Recipes are designed for agentic execution. The consuming agent (Claude Code, Cursor, MCP, etc.) reads the SKILL.md file and executes the steps via muapi CLI calls. Source: README.md

Typical Recipe Flow

graph LR
    A[Input Media<br/>or Description] --> B[Parse SKILL.md]
    B --> C[Step 1: Generate<br/>Base Asset]
    C --> D[Step 2: Enhance<br/>or Transform]
    D --> E[Step 3: Apply<br/>Effects/Animation]
    E --> F[Output:<br/>Final Media]

Key Recipe Patterns

Pattern 1: Image-to-Video Pipeline

# 1. Generate or upload source image
muapi image generate "product photo on white" --model flux-schnell

# 2. Animate into video
muapi video from-image \
  --image "SOURCE_IMAGE_URL" \
  --subject "camera slowly orbits the product" \
  --model seedance-2.0-vip

Pattern 2: Multi-Asset Composite

# 1. Generate selfie
muapi image generate "professional selfie" --model flux-dev

# 2. Generate product
muapi image generate "product photo" --model flux-schnell

# 3. Combine in video
muapi video from-image \
  --image "COMPOSITE_URL" \
  --model kling-v3.0-pro

Pattern 3: Async Pipeline with Polling

# Submit async, capture request_id
REQUEST_ID=$(muapi video generate "a dog running on a beach" \
  --model kling-master --no-wait --output-json --jq '.request_id' | tr -d '"')

# Poll for completion
muapi predict wait "$REQUEST_ID" --download ./outputs

Example Recipes

3D Logo Animation

Transforms a 2D logo into an animated 3D version with cinematic effects.

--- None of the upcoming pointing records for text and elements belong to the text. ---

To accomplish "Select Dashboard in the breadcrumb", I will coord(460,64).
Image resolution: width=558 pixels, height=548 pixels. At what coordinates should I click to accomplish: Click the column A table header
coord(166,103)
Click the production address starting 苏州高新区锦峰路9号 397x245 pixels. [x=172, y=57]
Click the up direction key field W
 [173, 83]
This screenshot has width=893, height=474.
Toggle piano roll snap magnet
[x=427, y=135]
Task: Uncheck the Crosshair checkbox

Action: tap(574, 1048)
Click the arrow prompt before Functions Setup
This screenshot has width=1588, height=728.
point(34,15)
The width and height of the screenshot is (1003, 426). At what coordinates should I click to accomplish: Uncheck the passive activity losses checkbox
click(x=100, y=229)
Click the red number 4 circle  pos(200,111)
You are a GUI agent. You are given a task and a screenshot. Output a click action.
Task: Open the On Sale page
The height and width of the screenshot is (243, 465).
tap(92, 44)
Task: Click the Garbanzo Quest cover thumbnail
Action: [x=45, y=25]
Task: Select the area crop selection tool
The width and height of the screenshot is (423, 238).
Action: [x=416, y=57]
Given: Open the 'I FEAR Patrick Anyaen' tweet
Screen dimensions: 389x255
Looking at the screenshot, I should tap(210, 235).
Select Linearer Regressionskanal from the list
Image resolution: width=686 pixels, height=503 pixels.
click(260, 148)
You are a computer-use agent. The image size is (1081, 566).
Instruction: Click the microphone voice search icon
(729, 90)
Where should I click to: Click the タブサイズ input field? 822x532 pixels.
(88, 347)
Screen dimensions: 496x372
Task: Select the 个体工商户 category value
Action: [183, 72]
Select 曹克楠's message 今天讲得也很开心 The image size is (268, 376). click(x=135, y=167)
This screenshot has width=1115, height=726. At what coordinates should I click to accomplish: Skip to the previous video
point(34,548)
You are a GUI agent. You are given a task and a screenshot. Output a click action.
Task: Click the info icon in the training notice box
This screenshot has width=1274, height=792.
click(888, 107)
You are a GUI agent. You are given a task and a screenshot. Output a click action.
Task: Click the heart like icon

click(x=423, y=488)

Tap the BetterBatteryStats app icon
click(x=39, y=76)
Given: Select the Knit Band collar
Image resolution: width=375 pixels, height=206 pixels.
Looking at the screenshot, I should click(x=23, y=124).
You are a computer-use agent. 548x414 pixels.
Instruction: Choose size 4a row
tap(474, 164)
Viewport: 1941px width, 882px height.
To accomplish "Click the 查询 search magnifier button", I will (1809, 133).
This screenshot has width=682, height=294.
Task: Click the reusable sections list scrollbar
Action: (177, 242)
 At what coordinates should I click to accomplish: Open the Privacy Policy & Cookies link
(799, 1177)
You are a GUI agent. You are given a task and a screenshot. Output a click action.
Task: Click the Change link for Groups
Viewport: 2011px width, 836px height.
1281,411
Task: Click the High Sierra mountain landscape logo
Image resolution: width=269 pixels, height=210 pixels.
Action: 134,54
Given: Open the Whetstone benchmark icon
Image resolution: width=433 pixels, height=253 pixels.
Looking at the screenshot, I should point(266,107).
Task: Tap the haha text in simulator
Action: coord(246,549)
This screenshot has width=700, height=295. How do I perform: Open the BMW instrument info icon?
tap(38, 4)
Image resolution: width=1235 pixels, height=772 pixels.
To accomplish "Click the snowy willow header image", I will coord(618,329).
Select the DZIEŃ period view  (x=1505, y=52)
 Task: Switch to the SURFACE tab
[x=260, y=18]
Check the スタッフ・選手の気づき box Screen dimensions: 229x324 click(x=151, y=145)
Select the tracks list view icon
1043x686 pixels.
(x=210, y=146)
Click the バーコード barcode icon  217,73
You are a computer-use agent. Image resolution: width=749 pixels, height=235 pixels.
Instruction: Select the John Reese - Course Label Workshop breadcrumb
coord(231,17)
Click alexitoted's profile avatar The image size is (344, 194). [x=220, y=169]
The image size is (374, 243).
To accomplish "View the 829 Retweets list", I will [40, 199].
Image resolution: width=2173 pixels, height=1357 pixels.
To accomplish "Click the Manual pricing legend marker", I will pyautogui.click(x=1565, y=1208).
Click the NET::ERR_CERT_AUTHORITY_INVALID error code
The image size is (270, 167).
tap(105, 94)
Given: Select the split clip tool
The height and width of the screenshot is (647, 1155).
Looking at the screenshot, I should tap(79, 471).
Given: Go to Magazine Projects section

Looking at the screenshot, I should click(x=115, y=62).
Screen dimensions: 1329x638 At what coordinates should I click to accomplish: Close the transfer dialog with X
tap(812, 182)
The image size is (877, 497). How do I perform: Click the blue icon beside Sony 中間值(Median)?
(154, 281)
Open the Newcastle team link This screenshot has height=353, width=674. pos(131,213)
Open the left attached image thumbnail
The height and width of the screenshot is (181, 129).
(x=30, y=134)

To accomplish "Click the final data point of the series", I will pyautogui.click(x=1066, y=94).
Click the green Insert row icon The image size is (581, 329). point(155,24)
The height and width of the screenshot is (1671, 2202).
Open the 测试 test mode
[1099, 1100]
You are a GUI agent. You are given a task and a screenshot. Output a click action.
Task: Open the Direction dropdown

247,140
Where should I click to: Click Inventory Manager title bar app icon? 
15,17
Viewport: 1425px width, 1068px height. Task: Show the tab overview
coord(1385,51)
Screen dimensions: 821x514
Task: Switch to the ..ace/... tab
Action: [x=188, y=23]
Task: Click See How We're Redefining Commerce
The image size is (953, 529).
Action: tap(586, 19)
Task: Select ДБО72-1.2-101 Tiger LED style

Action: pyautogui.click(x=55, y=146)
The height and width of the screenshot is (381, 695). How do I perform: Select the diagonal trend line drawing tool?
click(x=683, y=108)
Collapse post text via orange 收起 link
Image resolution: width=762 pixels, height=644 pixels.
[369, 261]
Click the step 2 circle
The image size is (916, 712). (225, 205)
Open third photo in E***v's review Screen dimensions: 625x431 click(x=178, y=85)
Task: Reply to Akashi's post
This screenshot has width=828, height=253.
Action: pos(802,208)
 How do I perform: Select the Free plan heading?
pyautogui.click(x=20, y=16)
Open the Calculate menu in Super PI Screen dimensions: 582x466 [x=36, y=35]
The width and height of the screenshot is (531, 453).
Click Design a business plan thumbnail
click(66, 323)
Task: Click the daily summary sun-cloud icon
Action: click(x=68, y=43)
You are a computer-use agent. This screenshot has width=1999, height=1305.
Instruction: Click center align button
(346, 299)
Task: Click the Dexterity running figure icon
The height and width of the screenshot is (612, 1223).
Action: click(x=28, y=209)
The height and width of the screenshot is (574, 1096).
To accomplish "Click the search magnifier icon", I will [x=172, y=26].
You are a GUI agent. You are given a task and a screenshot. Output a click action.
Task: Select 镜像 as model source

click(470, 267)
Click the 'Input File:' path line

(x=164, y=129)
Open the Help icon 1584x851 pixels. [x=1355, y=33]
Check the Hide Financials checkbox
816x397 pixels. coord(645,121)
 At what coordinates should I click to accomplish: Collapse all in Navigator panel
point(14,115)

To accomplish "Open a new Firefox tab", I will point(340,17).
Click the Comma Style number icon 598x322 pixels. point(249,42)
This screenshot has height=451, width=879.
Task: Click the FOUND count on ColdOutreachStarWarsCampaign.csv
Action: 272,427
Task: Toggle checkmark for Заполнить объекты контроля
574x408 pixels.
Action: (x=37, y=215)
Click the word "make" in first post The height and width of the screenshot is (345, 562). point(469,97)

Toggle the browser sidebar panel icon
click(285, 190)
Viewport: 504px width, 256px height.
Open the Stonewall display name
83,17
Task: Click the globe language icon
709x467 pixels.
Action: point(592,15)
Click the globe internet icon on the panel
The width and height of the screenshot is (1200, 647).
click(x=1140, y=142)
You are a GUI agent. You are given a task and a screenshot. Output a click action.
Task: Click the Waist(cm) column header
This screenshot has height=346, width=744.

Location: library/motion/3d-logo-animation/SKILL.md

Workflow:

  1. Accept 2D logo input (URL or local file)
  2. Generate 3D version using image-to-3D model
  3. Apply animation choreography (rotation, light sweep, particle effects)
  4. Output final video asset

Models Used:

  • Image generation: Flux variants, Midjourney
  • 3D conversion: Dedicated 3D models
  • Video: Seedance 2.0, Kling 3.0

Cinematic Product Ad

Creates a 5–10 second product advertisement from a product photo and brand brief.

Location: library/motion/product-ad-cinematic/SKILL.md

Workflow:

  1. Accept product photo and brand brief (tone, colors, messaging)
  2. Generate lifestyle background scene
  3. Composite product into scene
  4. Animate with cinematic camera movement
  5. Apply color grading matching brand identity

Output: Professional-grade product commercial

Action Figure Generator

Converts a photo of a person into a custom 3D action figure with collectible toy packaging.

Location: library/visual/action-figure-generator/SKILL.md

Workflow:

  1. Accept subject photo
  2. Generate 3D-rendered action figure likeness
  3. Create collectible packaging (blister card, header card)
  4. Apply toy-grade styling (plastic sheen, stylized proportions)

Use Cases:

  • Personalized gifts
  • Marketing materials
  • Fan merchandise concepts

YouTube Shorts Generator

Converts long-form video content into platform-optimized short clips.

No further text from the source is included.